Ci incontriamo nella casa di tutte le donne, alle Rampe Maggiore Giovanni Pignatelli e  Partecipiamo alla

MANIFESTAZIONE DELL’8 MARZO “NON UNA DI MENO”

Lo sciopero “globale” delle donne l’otto marzo parte dall’idea della sottrazione di ogni tipo di gesto quotidiano da parte delle donne. Il lavoro materiale e immateriale compiuto dalle donne è, infatti, una dimensione di tale portata che, se si ferma, il mondo va a rotoli.l'otto ndex

L’iniziativa nasce dalle donne argentine che hanno deciso di incrociare le braccia l’8 marzo: se le nostre vite non valgono, noi non produciamo. Ci fermiamo per esprimere dissenso e disobbedienza, per rifiutare ogni forma di violenza sessista, razzista, di sfruttamento e oppressione.

La violenza perpetrata su ogni donna si manifesta politicamente solo se diventa visibile attraverso lo sguardo dell’altra. La violenza maschile può essere combattuta solo se ogni altra può combattere con noi.

È stata la riflessione femminista a mettere in luce la linea di continuità tra produzione e riproduzione, sempre si è voluto tacere sul fatto che le attività di riproduzione rendono possibili quelle di produzione. Il paradigma riproduttivo ha ridefinito tutto quel che andava sotto il nome di “lavoro”. Il neoliberalismo si serve e nasconde la dimensione necessaria e ineliminabile della interdipendenza, del legame, della cooperazione. È necessario non solo riappropriarsi del valore, ma anche essere parte di un circuito di reddito: in questo senso, la restituzione significa accedere, utilizzare e moltiplicare le condizioni del vivere, creare un circuito di riproduzione della vita degna.

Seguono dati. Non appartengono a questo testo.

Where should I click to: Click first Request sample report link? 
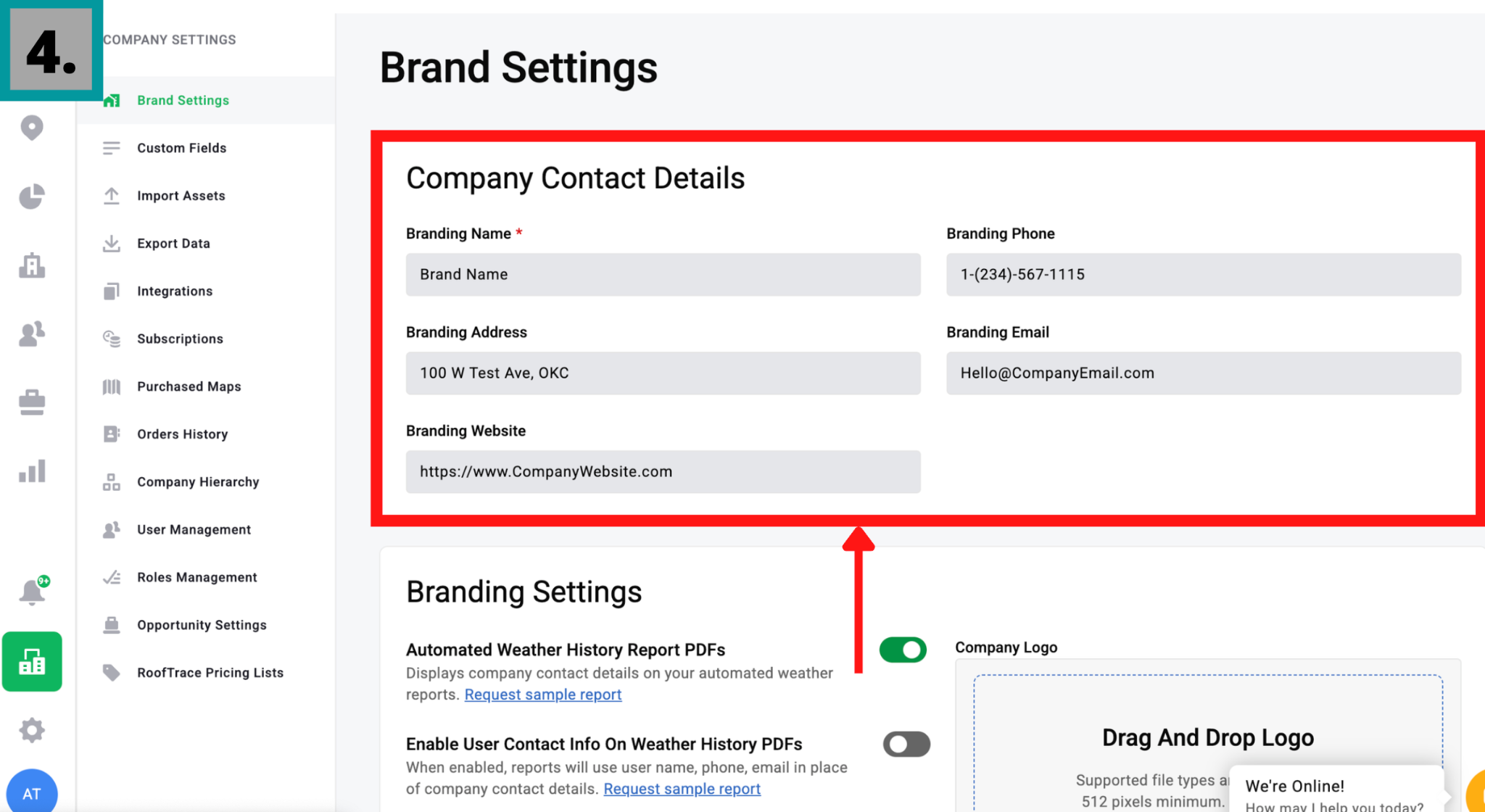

Durante la manifestazione del 26 novembre 2016, la parola “libertà” è rimbalzata di bocca in bocca, di rete in rete. Essa non può essere distorta o addomesticata. Men che mai può essere protetta da muri e tutele, perché si articola fuori da minacce e condizioni, e fa riferimento piuttosto alla cura della terra e all’avvicinarsi con rispetto a qualunque diversità.

Crediamo che i muri, i quali vengono quotidianamente innalzati, siano trappole mortali per tutte le donne, perché ricacciandole nelle tutele e nei domini maschili impediscono l’incontro, lo scambio e la relazione sulla quale cresciamo.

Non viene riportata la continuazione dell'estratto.